Mönchengladbach Restaurants ohne Mitarbeiter

Mönchengladbach · Sie fordern Schwarzgeld, erscheinen trotz Zusage nicht oder verschwinden nach zwei Tagen wieder: Viele Gastronomiebetriebe leiden darunter, dass ihnen Arbeitskräfte fehlen. Das wird zum Existenzproblem.

 Viele Restaurants in Frankreichs Touristenorten wurden beanstandet.

Viele Restaurants in Frankreichs Touristenorten wurden beanstandet.

Foto: M. Angot / Maison de la France

Sie schalteten Stellenanzeigen, versuchten es übers Internet und über private Kontakte. Erfolgreich waren Kathrin Winkens und Andreas Lehmann nicht. Und das, obwohl es in Mönchengladbach fast 16 000 Arbeitssuchende gibt. Winkens und Lehmann suchen Servicekräfte für ihr Restaurant Lehmann's — als Aushilfe und als Festangestellte.

"Wir könnten zwei Stellen sofort besetzen. Wir sind bereit, gute Frauen und Männer anzulernen. Und wir bezahlen nicht schlecht", sagt Winkens. Doch kaum einer will.

Nicht, dass es nicht ausreichend Bewerber gegeben hat. Doch fast alle, so Winkens, machten unmoralische Angebote: Wenn es denn einen Großteil der Summe schwarz auf die Hand gäbe — ja dann und nur dann seien sie bereit, erklärten die Bewerber. "So etwas können wir uns nicht erlauben", sagt Andreas Lehmann.

Die Folgen bekamen er und seine Frau zu spüren: Sie mussten Reservierungen ablehnen, Besucher abweisen und unter Aufbietung aller Kräfte versuchen, den Laden in Schwung zu halten. Winkens: "Oft verstehen die Gäste das nicht. Es sind Tische frei, und wir müssen ihnen sagen: ,Tut uns leid, wir können sie nicht bedienen.' Da fallen böse Kommentare."

Problem der Branche

Das ist ein Problem der gesamten Branche. "Es mangelt in der Gastronomie und Hotellerie an Fachkräften.
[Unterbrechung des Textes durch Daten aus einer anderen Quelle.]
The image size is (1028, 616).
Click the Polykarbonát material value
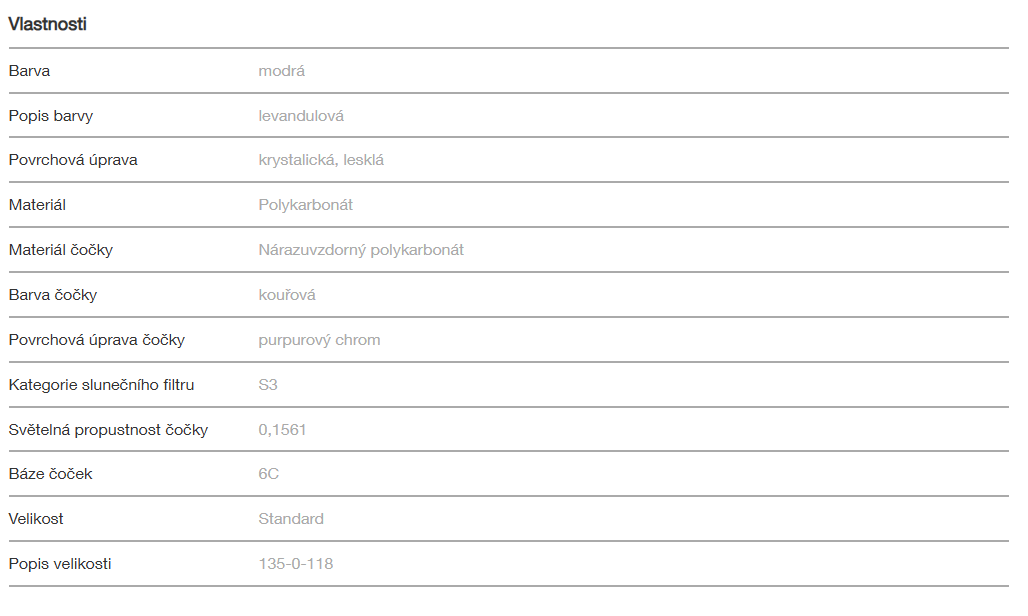[305, 205]
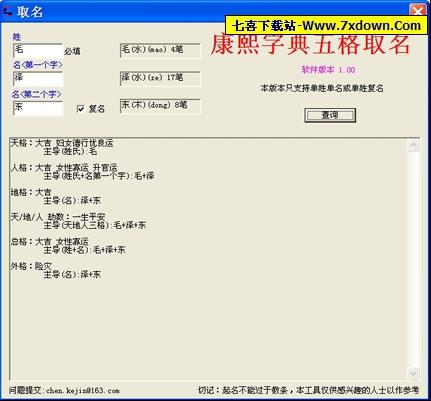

Die Situation wird noch dramatischer", sagt Andreas R. Graf, Vizepräsident des Deutschen Hotel- und Gaststättenverbands Nordrhein. Auch er hat erlebt, dass Bewerber Schwarzgeld haben wollen. "Solche Geschichten kann sich ein seriöser Betrieb nicht leisten." Graf hofft, dass die neue Bundesregierung den Arbeitsmarkt in der Gastronomiebranche für Arbeitskräfte aus EU-Ländern öffnet: "Sie nehmen hier keine Arbeitsplätze weg."

Auch Winkens und Lehmann wünschen sich dies, weil sie dann endlich längerfristig planen können. Ihre Versuche, Arbeitskräfte zu finden, scheiterten meist so:

Fall 1 Auf eine Anzeige melden sich 53 Frauen und Männer. Alles Hartz-IV-Empfänger. Viele erscheinen zum Gespräch und erklären: Sie hätten einen Freibetrag von 165 Euro, den sie dazu verdienen können. Den Rest wollen sie schwarz an Finanz- und Arbeitsamt vorbei auf die Hand. Häufiges Argument: "Die nehmen mir sonst was weg."
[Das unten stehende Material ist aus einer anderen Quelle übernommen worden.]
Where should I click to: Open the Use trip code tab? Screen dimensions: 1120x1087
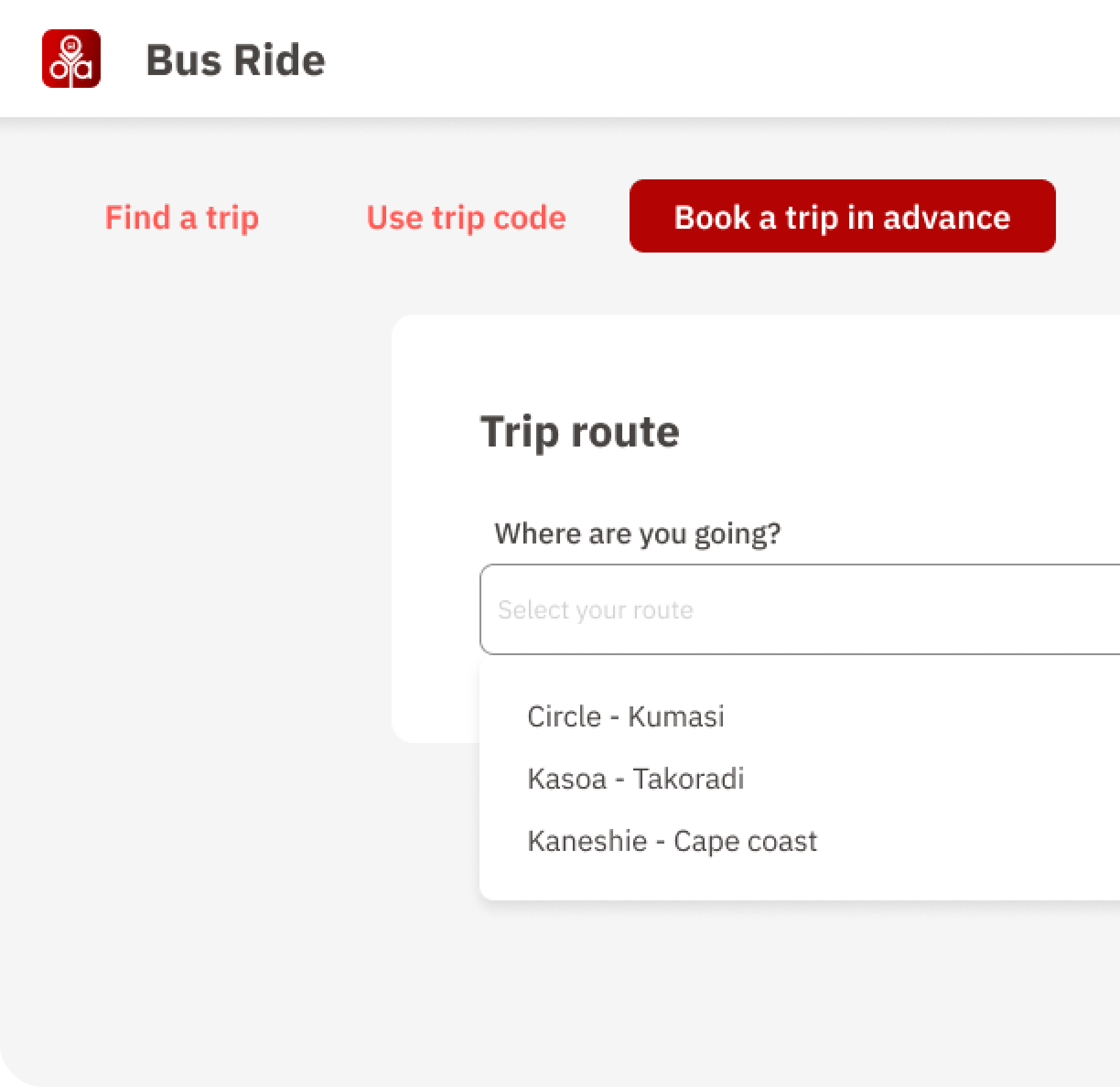tap(466, 218)
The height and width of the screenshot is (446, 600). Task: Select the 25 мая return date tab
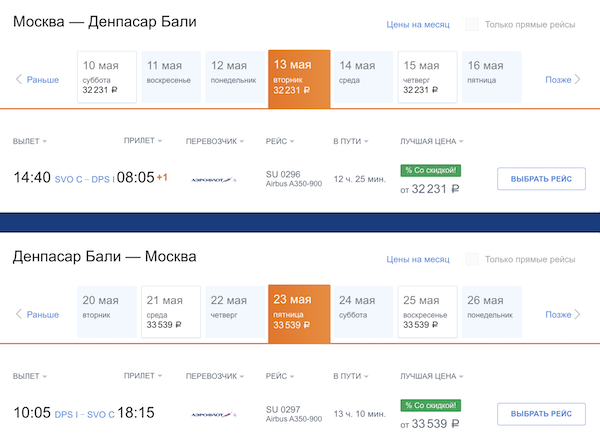pyautogui.click(x=427, y=312)
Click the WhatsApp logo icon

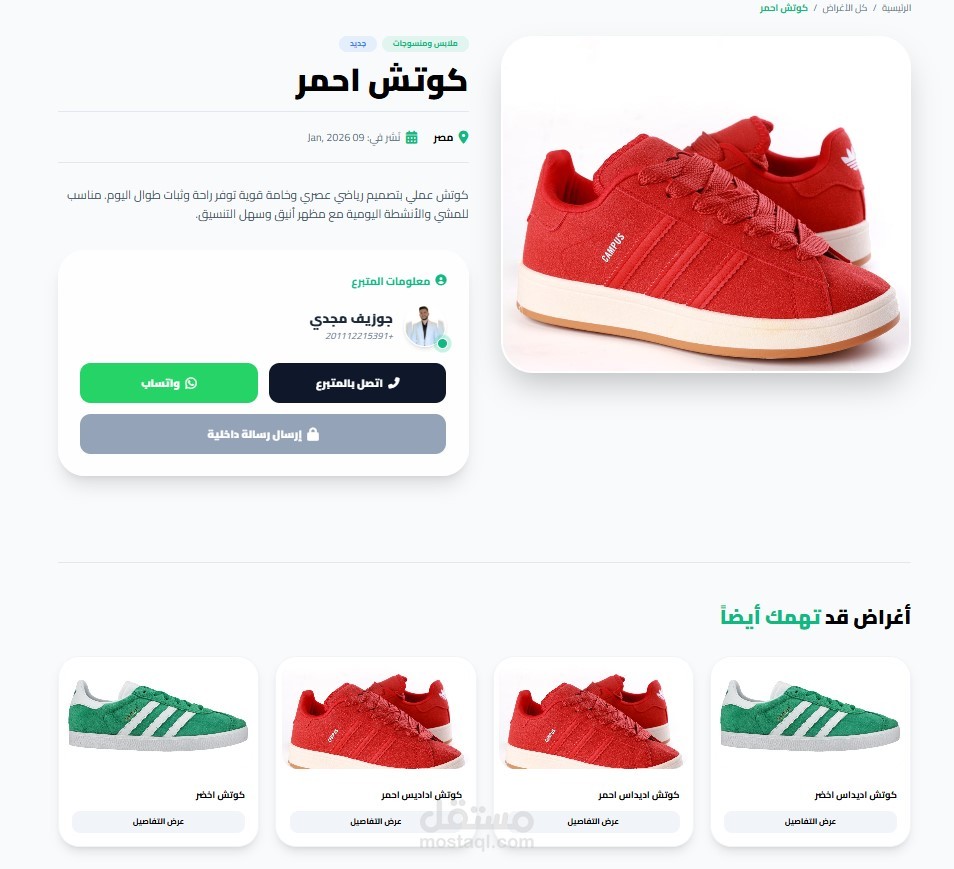(x=191, y=383)
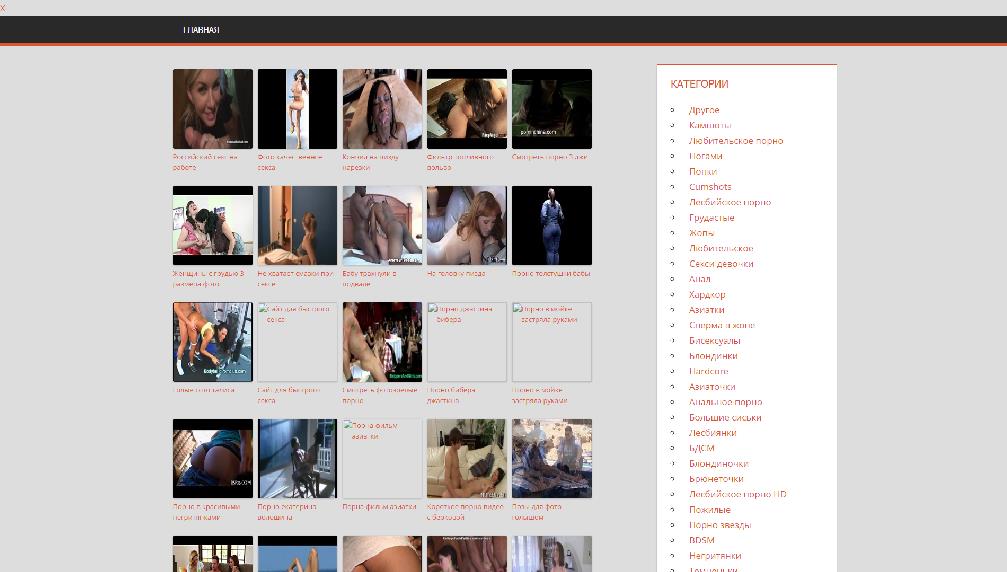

Fall 2 Es melden sich neun Bewerber, die zur Probe arbeiten wollen. Winkens: "Die neue Gesetzeslage sieht eine Sofortmeldung bei der Rentenversicherung vor." Die Folge: Acht kommen nicht und müssen abgemeldet werden. An- und Abmelden kosten 40 Euro, Winkens und Lehmann zahlen achtmal.

Fall 3 "Lehmann's" beteiligt sich an einem Arbeitsprojekt für allein erziehende Mütter und bietet familiengerechte Arbeitszeiten an. Sie verhelfen einer Bewerberin zu einem Auto und erfahren nach zwei Tagen: "Ich habe keinen Bock mehr. Das ist zu hektisch."

Eine andere sagt zu, um dann nichts mehr von sich hören zu lassen. In diesem Fall ließ Kathrin Winkens nicht locker. Sie erreichte sie nach einer Woche telefonisch und hörte folgende Entschuldigung: "Ich musste dem Arbeitsamt einen Denkzettel verpassen. Die haben mir nämlich das Fahrgeld gekürzt."